基于Intel MIC架构的3D有限差分算法优化

有限差分算法是一种基于偏微分方程的数值离散方法,被广泛应用于弹性波传播问题的数值模拟中。该算法访存跨度大、计算密度高、CPU利用率低,这在实际应用中成为了性能瓶颈。针对上述问题,在详析3D有限差分算法(3DFD)的基础上,基于Intel MIC架构,采用三步递进法对其进行优化:首先,通过分支消除、循环展开、不变量外提等基本优化法削减计算强度并为向量化扫除障碍；然后,通过分析数据依赖及循环分块,使用向量指令集改写核心算法等并行优化法,充分利用MIC协处理器多线程、长向量的机制；最后,在异构众核平台(CPU+MIC:Many Integra-ted Cores)下通过数据传输最小化、负载均衡等异构协同优化法实现CPU和MIC的并行计算。实验验证,与原有算法相比,优化后的算法在异构平台上获得了50～120倍的加速。

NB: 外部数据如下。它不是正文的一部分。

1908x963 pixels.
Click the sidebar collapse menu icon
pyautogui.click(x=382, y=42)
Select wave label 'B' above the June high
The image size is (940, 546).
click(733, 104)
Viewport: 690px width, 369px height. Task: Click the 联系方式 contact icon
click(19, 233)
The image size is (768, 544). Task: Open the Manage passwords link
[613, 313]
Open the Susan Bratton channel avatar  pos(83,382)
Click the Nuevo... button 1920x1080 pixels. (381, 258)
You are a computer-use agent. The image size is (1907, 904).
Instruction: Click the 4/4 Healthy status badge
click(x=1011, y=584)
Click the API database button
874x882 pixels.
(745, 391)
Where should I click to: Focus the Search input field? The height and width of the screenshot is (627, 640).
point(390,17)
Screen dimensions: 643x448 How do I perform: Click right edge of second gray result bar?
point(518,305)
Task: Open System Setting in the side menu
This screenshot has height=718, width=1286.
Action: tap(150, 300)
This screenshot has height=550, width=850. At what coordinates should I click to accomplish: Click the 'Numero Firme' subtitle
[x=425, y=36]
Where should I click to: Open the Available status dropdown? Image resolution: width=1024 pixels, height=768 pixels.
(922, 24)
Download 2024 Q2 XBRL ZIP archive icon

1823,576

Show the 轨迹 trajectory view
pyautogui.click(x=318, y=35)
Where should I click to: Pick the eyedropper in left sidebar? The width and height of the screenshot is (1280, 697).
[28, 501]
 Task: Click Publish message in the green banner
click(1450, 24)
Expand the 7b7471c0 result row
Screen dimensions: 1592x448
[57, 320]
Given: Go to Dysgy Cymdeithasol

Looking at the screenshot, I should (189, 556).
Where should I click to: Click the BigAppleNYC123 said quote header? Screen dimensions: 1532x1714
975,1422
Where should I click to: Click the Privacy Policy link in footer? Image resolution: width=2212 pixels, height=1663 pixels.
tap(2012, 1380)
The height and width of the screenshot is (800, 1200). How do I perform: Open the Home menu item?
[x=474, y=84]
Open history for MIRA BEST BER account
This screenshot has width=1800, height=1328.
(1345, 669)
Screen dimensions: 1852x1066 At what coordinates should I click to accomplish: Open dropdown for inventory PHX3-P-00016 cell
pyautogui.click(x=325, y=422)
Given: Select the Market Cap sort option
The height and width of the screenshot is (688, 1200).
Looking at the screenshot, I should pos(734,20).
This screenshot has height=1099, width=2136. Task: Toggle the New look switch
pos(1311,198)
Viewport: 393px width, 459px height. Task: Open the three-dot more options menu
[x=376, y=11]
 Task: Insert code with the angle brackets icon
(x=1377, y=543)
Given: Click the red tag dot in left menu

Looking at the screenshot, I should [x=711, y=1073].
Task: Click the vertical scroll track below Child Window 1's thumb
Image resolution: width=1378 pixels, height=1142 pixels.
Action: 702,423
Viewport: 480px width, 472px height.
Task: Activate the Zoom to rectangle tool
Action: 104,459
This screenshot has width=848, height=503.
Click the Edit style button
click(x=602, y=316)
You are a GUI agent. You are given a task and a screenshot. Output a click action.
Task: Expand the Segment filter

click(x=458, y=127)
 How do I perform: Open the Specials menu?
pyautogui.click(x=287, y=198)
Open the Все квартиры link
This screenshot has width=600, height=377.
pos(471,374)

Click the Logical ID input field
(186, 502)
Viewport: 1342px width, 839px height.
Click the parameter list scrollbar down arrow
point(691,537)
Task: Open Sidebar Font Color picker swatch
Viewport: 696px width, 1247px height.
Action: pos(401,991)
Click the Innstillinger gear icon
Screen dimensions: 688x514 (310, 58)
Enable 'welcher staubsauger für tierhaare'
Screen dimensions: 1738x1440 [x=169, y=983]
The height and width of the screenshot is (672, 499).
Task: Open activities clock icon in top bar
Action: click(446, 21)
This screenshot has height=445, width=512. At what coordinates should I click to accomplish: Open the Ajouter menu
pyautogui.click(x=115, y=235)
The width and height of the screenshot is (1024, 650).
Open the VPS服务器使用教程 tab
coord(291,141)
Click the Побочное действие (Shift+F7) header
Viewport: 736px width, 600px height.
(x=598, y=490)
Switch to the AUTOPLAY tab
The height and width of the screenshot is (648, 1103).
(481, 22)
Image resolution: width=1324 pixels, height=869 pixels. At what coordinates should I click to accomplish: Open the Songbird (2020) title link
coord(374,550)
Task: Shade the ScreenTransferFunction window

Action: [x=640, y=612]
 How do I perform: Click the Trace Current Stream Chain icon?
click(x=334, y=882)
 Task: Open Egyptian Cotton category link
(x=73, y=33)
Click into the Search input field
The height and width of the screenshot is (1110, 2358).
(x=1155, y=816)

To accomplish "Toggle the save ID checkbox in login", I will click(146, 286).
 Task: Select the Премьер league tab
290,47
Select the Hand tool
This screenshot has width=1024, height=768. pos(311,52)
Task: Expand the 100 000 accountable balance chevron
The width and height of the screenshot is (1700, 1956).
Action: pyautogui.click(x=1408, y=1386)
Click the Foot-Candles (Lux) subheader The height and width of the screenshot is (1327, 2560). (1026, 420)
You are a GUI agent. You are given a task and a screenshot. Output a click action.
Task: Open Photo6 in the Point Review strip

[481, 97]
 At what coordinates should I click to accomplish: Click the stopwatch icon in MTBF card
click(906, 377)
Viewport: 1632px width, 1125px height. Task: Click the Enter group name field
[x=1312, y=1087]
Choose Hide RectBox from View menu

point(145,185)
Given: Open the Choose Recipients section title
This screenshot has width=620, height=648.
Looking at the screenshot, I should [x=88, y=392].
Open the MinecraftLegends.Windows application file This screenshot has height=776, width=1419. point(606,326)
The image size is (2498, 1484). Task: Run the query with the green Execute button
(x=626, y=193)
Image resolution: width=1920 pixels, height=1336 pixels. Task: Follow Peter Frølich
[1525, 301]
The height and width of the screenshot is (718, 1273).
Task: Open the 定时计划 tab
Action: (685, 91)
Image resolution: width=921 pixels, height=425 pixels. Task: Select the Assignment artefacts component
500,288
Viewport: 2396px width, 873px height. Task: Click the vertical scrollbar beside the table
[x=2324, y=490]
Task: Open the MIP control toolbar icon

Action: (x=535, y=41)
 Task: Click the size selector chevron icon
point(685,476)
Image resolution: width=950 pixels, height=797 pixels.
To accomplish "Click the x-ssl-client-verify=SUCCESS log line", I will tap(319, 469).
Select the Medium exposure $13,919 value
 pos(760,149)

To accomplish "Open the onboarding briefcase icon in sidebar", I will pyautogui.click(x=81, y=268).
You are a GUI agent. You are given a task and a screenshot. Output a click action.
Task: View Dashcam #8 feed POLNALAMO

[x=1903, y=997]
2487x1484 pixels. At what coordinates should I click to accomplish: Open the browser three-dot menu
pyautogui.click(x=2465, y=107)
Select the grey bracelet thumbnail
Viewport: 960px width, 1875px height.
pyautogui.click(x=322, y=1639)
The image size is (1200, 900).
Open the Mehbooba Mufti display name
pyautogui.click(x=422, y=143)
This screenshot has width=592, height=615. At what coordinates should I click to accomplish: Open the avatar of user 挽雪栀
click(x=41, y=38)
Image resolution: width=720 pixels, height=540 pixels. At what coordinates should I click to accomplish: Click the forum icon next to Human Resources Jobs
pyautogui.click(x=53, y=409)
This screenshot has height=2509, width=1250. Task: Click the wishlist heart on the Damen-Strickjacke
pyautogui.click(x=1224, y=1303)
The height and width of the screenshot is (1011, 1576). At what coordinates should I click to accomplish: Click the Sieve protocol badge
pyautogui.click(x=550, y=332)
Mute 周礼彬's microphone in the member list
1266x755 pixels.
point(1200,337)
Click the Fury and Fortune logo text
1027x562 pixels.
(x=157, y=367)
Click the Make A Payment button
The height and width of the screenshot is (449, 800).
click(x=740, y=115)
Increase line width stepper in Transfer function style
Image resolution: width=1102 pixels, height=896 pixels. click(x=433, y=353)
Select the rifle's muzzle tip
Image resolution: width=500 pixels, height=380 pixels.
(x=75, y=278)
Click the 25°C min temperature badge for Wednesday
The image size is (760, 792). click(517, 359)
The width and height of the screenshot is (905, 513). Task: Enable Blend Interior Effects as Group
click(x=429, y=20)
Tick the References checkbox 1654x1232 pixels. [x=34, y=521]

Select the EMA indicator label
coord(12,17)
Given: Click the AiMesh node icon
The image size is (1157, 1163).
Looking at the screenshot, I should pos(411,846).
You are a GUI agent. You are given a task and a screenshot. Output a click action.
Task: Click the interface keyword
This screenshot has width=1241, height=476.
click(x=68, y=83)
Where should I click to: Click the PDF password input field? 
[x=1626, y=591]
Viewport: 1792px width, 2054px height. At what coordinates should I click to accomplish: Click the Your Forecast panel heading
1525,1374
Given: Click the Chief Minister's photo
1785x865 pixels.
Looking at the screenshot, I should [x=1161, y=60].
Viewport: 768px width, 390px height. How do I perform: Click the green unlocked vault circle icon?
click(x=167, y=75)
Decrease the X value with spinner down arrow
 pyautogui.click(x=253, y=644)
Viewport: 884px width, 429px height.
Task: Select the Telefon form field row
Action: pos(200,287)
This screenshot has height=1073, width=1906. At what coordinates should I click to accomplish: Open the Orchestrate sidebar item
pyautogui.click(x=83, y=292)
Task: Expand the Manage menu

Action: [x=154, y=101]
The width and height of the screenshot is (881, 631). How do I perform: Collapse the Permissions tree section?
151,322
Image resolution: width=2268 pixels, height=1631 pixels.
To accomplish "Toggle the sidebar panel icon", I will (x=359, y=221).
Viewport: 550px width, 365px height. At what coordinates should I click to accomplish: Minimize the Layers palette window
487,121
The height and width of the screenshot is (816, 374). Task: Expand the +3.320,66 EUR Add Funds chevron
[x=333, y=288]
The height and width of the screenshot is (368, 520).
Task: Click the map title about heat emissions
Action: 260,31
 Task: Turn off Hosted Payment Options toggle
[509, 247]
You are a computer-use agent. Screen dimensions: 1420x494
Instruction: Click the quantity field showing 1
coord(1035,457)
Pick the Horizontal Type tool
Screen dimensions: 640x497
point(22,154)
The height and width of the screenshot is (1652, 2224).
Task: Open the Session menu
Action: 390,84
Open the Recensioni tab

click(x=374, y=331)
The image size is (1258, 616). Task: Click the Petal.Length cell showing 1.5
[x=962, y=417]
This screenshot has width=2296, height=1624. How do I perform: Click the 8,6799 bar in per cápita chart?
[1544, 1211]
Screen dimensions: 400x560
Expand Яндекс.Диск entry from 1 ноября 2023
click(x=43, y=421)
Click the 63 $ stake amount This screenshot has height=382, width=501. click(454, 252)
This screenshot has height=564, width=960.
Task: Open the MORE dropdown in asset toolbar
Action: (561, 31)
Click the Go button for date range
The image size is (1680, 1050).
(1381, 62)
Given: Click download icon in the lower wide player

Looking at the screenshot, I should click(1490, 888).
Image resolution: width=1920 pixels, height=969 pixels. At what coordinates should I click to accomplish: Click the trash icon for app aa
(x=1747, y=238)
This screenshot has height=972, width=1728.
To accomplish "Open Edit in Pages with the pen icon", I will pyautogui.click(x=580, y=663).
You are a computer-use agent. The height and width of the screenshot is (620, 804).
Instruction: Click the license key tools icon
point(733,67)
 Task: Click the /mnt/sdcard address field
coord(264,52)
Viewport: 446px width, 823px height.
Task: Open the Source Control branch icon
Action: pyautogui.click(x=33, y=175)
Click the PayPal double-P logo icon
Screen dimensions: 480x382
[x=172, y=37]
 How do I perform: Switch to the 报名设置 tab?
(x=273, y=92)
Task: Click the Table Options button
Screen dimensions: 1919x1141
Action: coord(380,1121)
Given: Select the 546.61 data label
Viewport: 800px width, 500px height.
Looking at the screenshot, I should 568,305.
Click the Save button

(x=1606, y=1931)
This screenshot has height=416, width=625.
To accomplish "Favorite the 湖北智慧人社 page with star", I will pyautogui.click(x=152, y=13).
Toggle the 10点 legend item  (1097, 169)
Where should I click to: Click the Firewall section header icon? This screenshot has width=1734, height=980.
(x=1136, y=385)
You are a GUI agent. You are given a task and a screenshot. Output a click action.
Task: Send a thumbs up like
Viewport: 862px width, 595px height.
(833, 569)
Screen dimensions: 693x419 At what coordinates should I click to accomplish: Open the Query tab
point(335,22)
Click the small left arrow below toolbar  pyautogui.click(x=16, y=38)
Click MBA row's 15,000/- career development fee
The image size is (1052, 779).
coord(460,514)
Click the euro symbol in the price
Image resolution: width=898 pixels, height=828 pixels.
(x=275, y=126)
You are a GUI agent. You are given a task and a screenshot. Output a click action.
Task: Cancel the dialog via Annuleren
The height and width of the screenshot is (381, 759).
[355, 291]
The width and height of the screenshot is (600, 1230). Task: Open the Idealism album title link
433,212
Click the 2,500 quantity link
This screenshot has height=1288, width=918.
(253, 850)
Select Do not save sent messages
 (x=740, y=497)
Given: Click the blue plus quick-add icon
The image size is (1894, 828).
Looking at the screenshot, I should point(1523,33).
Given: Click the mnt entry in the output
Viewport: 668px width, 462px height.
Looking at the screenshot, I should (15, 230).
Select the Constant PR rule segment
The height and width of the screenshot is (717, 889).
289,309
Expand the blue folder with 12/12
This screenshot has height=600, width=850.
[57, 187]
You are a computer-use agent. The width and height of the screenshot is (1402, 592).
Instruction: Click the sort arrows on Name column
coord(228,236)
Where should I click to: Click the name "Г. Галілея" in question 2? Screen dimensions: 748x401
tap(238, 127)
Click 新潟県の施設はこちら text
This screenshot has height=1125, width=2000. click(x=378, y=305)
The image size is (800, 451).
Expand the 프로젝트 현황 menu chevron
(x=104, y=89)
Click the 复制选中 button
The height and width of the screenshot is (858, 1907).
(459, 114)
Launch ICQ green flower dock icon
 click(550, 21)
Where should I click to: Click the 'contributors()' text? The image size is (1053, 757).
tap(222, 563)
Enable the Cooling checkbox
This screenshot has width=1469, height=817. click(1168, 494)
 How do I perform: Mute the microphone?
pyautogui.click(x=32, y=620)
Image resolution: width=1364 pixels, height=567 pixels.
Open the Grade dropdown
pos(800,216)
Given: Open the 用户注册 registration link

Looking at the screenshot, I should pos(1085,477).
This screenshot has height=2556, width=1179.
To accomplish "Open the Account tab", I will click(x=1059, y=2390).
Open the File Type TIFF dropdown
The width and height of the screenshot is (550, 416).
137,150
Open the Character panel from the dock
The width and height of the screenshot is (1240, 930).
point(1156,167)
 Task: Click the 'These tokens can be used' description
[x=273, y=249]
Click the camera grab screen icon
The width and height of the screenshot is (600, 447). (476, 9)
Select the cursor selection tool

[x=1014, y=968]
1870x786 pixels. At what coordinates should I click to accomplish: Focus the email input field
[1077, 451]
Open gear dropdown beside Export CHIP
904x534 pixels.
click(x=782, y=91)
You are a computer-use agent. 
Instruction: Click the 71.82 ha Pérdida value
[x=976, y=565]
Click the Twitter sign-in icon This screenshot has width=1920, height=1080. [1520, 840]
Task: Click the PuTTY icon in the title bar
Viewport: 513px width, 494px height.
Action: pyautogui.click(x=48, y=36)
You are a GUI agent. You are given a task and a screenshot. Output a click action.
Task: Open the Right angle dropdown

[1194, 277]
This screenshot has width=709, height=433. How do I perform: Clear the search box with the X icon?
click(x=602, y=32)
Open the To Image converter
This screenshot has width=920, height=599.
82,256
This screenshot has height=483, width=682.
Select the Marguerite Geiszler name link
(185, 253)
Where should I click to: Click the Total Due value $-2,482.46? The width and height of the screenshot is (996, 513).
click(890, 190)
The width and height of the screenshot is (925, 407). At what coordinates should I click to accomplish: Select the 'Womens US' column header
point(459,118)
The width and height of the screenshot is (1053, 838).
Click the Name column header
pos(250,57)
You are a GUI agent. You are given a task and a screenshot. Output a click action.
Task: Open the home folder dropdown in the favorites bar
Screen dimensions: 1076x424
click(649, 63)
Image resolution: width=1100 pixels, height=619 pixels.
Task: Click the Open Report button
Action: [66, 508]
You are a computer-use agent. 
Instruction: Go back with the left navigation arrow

Optimization of 3D Finite Difference Algorithm on Intel MIC

Finite difference algorithm is a numerical discrete method based on the partial differential equation which is widely applied in elastic wave propagation simulation.Because of the high computation density,long distance memory access pattern and low CPU utilization,it becomes the performance bottleneck in practical applications.Aiming at solving above problems,this paper deliberated the key points of 3D finite difference(3DFD) algorithm and then proposed the three-step progressive method to optimize 3DFD algorithm based on Intel MIC.Firstly,the basic optimization methods,such as branch elimination,loop unroll,and invariant extraction,were proposed to reduce calculation strength and remove the obstacle of SIMD(Single Instruction Multiple Data).Secondly,by leveraging the parallel optimization methods such as data dependence analysis,loop tiling,and intrinsic SIMD instructions,it took full advantage of the mechanism of MIC coprocessor with multithreads and long vector.At last,the heterogeneous cooperative optimization methods,such as data transformation minimization and load balancing,were applied to the platform of CPU+MIC(Many Integrated Cores) which parallelizes the algorithm execution in both CPU and MIC.Experimental results show that the optimized 3DFD algorithm gains 50~120 speedup compared with original algorithm.